David Wright puts on a Mets cap and jersey during...

David Wright puts on a Mets cap and jersey during a news conference at baseball's winter meetings in Nashville, Tenn. (Dec. 5, 2012) Credit: AP

From the moment Fred Wilpon escaped the predatory grasp of Madoff trustee Irving Picard back in March, the embattled Mets ownership group has tried to shout down the skeptics.

Shares of the team were sold. Debts repaid to a degree.

And when Mets COO Jeff Wilpon faced the questions again Wednesday about the financial state of the organization, his response was predictable.

"Very stable," he said. "We have a plan and we're going to move forward with that. The payroll is going to go up this year and Sandy [Alderson] knows the flexibility he has. And then next year, when some things roll off the books, it will be able to go even higher."

Sounds good, right? But don't take Jeff Wilpon's word for it. For those tired of management's rhetoric, the Mets give you David Wright, and the team's new $138-million pitchman delivered a message Wednesday that was precisely on point with the front office's vision of the future in Flushing.

Wright easily could have jumped ship. Instead, he listened as the Mets tried to sell him on the franchise's long-term potential, first in September over late- night hamburgers in Miami with Jeff Wilpon and a month later during a round of golf with Alderson near his Virginia home.

Wright said both conversations were "brutally honest" and came away convinced the club's power brokers could turn the Mets into a contender again.

"The commitment from ownership, the commitment from the front office to execute that plan was important to me in the decision," Wright said. "There were 100 different factors that went into this decision -- No. 1 had to be that commitment to winning, and I got the answers I wanted to hear."

Words don't mean much. Just ask Jose Reyes and Mark Buehrle, both of whom probably heard a similar speech from Marlins owner Jeffrey Loria a year ago and now are looking for Toronto apartments. Unlike those two, Wright has a long history with the Mets, but this still was a gamble for him, a calculated risk.

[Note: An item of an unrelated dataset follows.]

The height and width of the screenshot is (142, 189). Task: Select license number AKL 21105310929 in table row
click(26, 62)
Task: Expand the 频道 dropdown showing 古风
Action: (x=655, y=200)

In turning over the next eight years of his life to a franchise that hasn't been to the postseason since 2006, Wright could have signed away any shot at a World Series. Wright says he doesn't believe that he did. Do you believe him?

"People will subscribe to the process," Alderson said. "They'll get what you're trying to do. But at some point in time, and not that far out, you've got to actually win."

The Mets expect Wright to be the driving force of that "process." He even served as a spokesmodel Wednesday by donning the Mets' new alternative jersey for the nationally televised news conference.

Wright was an orange-and-blue billboard for the message the Wilpons have been unable to convincingly deliver on their own. All that was missing was a 1-800-METS-TIXX scrolling across the TV screen. And with Wright secured, Wilpon was asked if the Mets would be "competitive" this season, a question quickly amended to include the chances of making the playoffs.

"You asked how long until we're competitive," Wilpon said. "There's a lot of ways to get to the postseason now. With the extra playoffs and everything, I think we will be competitive this year."

More words. The Mets have said plenty and done little for far too long, but this investment in Wright may signal a change in the direction of the franchise. For the first time in a while, there is tangible evidence of that -- not just the promise of it.

Over the next eight years, Wright expects to be in the playoffs again, and his agreeing to this extension is an endorsement of the Mets' plan to get there. Evidently, Wright trusts them, and that's a start. Only time will tell if you should, too.